→ Фрагмент текста
=-=-=-=-=

С другой стороны, это террор анонимный: характерны усилия полиции и Росгвардии по сокрытию лиц и имен сотрудников, участвующих в разгоне митингов – маски, балаклавы, пищевая пленка на забралах шлемов (предположительно, она искажает вид лица на фото), отсутствие жетонов и номеров; при этом Росгвардия в принципе выведена из-под действия закона о полиции и может действовать анонимно, бесконтрольно и безнаказанно. Точно так же анонимно происходят избиения и пытки в российских тюрьмах – жертву кладут лицом на пол, или завязывают глаза повязкой, или надевают на голову пакет, так что личности истязателей часто остаются неизвестны.


Именно безответность – юридическая основа современного полицейского террора в России. После Болотной нормативная база и судебная практика были адаптированы таким образом, что любая попытка сопротивления избиению, самозащиты или защиты близкого человека, слово или жест в сторону полиции будут незамедлительно интерпретированы как «насилие в отношении представителя власти» (статья 318, срок до 10 лет), так что избиваемый обязан молчать, не защищаться и не оказывать сопротивления. Но часто и это не помогает: как показывает практика в судах, именно те, кого избивали жестче и дольше других, оказываются фигурантами дел по 318-й – за чрезвычайной жестокостью полиции следует и чрезвычайное наказание потерпевшего, которое постфактум легитимизирует насилие в его адрес. Анонимность репрессий, безнаказанность насильника и безответность жертвы – три составляющих российского террора.


Эстетика тоталитарных сред
И наконец, третье сходство со сталинскими репрессиями – чисто стилистическое. Террор происходит на улицах «Новой Москвы» (пользуясь названием фильма Александра Медведкина 1938 года) – вылизанного, зачищенного, реконструированного, облицованного гранитом города. Как Большой террор разворачивался в декорациях сталинского плана реконструкции Москвы (Генплан 1935 года), так и нынешний пришел в столицу, преображенную благоустройством. Соцсети полны фотографий стройных шеренг ОМОНа у Театра Оперетты на Большой Дмитровке, украшенной светодиодным «дождем», в излюбленном месте инстаграм-селфи, или колонн Росгардии в Камергерском, шагающих навстречу изумленной бронзовой фигуре Чехова; «космонавты» образуют живописные группы вокруг гранитных скамей и цветочниц, тащат демонстрантов по безупречной, трижды переложенной плитке, сбивают с байка и жестоко избивают проезжающего мимо велосипедиста, символ той самой хипстерской урбанизации по Собянину. И тут неожиданно выясняется, что эти гранитные пешеходные зоны словно созданы для тоталитарной антиутопии в исполнении Росгвардии: на широких тротуарах есть где запарковать автозаки и развернуться фалангам штурмовиков. К примеру, в узких улочках старого европейского города им было бы тесно – неслучайно барон Осман снес лабиринты «чрева Парижа» после полувека революций и прорубил на их месте широкие бульвары, где негде построить баррикаду, но есть где развернуться регулярным войскам и артиллерии. И точно так же реконструированный центр Москвы оказался прекрасным плацдармом для маневров силовых подразделений, для учений на живых, безоружных и беззащитных людях.

=-=-=-=-=

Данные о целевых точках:
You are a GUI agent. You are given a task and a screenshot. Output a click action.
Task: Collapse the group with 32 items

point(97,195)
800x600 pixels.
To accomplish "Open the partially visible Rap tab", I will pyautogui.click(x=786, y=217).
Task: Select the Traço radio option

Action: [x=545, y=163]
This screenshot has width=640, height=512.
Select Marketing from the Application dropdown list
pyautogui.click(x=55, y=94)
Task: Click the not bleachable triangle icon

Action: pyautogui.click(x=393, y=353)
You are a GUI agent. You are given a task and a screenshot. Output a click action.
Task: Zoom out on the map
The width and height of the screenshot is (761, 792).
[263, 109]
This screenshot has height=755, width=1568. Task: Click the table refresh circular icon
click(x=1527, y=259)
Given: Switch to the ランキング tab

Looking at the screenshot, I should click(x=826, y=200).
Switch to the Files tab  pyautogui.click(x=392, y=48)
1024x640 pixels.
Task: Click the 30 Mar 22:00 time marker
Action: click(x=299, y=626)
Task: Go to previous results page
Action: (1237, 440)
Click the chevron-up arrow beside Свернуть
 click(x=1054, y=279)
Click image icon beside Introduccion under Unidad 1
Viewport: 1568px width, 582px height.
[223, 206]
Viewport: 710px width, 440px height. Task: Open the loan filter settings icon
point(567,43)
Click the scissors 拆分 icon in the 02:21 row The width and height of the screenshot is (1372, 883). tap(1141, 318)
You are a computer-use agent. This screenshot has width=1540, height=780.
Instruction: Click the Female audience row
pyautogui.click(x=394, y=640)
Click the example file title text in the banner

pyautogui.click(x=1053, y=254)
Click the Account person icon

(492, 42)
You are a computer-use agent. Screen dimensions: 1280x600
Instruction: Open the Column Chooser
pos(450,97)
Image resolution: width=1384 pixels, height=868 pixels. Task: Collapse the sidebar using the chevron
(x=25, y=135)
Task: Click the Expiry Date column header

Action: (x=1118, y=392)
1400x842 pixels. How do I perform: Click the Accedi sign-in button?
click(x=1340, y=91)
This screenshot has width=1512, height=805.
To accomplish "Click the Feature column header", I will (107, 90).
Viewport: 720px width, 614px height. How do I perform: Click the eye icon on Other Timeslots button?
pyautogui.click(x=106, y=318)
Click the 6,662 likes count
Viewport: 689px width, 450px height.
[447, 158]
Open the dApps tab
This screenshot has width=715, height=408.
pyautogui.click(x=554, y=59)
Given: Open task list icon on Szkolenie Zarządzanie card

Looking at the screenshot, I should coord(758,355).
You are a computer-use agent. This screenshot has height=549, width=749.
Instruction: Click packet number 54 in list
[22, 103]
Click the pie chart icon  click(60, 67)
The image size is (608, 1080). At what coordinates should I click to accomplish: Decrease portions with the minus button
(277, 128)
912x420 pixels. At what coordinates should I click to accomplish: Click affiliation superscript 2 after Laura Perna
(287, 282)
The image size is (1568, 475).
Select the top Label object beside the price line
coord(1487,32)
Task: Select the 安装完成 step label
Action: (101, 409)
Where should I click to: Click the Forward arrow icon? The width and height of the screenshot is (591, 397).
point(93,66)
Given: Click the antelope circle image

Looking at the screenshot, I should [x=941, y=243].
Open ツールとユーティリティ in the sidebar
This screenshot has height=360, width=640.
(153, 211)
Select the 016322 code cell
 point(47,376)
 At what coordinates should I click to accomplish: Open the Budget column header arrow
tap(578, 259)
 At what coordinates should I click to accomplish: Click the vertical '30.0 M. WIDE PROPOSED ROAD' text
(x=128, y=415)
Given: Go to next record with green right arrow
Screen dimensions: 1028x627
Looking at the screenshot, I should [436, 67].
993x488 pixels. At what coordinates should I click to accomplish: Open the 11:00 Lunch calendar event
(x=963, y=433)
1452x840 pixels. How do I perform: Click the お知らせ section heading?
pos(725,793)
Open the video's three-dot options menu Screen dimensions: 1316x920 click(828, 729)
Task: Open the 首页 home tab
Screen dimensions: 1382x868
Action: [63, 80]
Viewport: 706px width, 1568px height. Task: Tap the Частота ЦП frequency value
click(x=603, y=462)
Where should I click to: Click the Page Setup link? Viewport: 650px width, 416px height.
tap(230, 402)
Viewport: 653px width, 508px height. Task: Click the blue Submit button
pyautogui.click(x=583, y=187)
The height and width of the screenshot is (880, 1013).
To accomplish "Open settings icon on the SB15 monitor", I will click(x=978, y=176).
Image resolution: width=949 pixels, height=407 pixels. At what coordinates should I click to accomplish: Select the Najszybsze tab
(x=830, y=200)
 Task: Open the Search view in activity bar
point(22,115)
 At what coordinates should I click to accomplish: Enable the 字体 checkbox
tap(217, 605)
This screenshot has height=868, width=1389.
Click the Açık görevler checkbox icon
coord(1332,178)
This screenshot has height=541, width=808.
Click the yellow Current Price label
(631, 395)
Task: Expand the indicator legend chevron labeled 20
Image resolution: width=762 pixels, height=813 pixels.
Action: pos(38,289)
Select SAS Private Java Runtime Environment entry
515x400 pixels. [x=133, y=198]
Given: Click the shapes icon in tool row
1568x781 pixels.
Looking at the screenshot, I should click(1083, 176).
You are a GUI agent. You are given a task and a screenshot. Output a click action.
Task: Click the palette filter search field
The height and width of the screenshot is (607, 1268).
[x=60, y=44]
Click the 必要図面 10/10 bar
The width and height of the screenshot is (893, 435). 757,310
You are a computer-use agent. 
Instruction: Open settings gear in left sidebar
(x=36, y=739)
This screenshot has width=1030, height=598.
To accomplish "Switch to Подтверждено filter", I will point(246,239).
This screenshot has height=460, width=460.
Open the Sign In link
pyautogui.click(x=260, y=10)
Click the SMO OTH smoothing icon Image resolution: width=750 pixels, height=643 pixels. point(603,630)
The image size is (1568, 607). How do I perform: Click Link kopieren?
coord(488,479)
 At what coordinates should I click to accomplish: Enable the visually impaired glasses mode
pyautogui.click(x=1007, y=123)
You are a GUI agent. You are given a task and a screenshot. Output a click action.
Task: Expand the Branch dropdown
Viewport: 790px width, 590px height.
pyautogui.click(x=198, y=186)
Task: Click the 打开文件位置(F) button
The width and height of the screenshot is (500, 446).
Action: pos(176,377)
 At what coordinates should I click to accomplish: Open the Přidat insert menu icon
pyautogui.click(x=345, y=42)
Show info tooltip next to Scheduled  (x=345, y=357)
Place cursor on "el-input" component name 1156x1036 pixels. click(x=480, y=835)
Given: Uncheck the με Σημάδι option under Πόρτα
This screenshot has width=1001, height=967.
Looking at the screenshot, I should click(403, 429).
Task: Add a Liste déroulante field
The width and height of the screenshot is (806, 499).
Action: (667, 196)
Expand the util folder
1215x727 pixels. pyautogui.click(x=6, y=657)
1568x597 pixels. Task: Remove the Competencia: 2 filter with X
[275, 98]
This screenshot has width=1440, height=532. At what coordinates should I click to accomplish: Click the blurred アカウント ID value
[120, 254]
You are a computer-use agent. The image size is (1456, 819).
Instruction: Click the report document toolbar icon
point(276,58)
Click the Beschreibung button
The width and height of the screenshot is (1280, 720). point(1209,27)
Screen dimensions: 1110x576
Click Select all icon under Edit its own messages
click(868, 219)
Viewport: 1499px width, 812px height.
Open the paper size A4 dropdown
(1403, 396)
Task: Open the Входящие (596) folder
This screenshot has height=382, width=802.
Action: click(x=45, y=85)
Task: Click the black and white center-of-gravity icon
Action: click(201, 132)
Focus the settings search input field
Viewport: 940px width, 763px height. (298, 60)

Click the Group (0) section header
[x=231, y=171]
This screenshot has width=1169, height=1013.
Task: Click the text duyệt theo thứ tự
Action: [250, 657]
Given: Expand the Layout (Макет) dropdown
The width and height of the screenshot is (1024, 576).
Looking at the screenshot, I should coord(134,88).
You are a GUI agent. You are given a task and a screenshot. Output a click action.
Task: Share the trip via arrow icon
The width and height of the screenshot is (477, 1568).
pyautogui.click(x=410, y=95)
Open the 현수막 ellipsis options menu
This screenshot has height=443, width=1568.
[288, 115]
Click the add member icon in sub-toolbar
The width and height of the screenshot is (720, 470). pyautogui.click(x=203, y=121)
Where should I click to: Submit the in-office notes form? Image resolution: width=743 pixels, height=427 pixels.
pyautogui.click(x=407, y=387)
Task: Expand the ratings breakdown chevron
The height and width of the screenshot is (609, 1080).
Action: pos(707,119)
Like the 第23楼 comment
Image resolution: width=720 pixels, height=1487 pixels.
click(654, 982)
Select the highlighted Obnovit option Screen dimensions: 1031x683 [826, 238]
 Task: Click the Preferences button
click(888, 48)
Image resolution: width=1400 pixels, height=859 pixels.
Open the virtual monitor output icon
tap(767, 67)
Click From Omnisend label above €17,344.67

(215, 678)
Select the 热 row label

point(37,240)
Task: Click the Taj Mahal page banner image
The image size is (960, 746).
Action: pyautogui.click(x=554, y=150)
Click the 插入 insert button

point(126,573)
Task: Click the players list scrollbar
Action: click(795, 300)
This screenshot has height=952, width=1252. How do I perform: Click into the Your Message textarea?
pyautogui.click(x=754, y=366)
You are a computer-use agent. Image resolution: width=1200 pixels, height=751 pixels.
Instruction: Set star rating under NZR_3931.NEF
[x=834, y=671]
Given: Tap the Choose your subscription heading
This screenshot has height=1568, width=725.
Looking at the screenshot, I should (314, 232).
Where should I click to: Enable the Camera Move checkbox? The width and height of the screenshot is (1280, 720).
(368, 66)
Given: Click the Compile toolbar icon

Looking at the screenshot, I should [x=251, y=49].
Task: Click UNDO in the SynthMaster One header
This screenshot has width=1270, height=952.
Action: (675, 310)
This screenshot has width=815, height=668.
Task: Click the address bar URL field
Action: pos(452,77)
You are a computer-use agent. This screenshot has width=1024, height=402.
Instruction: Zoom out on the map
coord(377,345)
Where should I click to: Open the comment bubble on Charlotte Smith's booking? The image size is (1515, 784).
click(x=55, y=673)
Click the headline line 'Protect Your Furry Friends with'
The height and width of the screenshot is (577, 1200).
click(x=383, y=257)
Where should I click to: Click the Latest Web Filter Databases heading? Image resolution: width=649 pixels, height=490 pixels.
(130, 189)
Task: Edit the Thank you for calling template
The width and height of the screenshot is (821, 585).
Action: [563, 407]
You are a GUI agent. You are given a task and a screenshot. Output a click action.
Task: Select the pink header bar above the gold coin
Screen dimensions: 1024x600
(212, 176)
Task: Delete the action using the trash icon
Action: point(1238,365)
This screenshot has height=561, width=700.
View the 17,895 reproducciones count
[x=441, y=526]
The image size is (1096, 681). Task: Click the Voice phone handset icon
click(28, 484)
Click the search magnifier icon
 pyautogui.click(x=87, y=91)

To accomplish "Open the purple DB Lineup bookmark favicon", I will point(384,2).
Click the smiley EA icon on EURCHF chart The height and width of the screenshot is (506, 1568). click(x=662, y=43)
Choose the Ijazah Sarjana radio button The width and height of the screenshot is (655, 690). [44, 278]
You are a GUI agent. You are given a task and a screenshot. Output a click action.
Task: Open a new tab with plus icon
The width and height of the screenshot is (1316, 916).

=-=-=-=-=

→ Требования
Повторите без изменений отрывок из текста о полицейском терроре, начиная со слов «Именно безответность –» и заканчивая словами «составляющих российского террора.».

→ Правильный ответ
Именно безответность – юридическая основа современного полицейского террора в России. После Болотной нормативная база и судебная практика были адаптированы таким образом, что любая попытка сопротивления избиению, самозащиты или защиты близкого человека, слово или жест в сторону полиции будут незамедлительно интерпретированы как «насилие в отношении представителя власти» (статья 318, срок до 10 лет), так что избиваемый обязан молчать, не защищаться и не оказывать сопротивления. Но часто и это не помогает: как показывает практика в судах, именно те, кого избивали жестче и дольше других, оказываются фигурантами дел по 318-й – за чрезвычайной жестокостью полиции следует и чрезвычайное наказание потерпевшего, которое постфактум легитимизирует насилие в его адрес. Анонимность репрессий, безнаказанность насильника и безответность жертвы – три составляющих российского террора.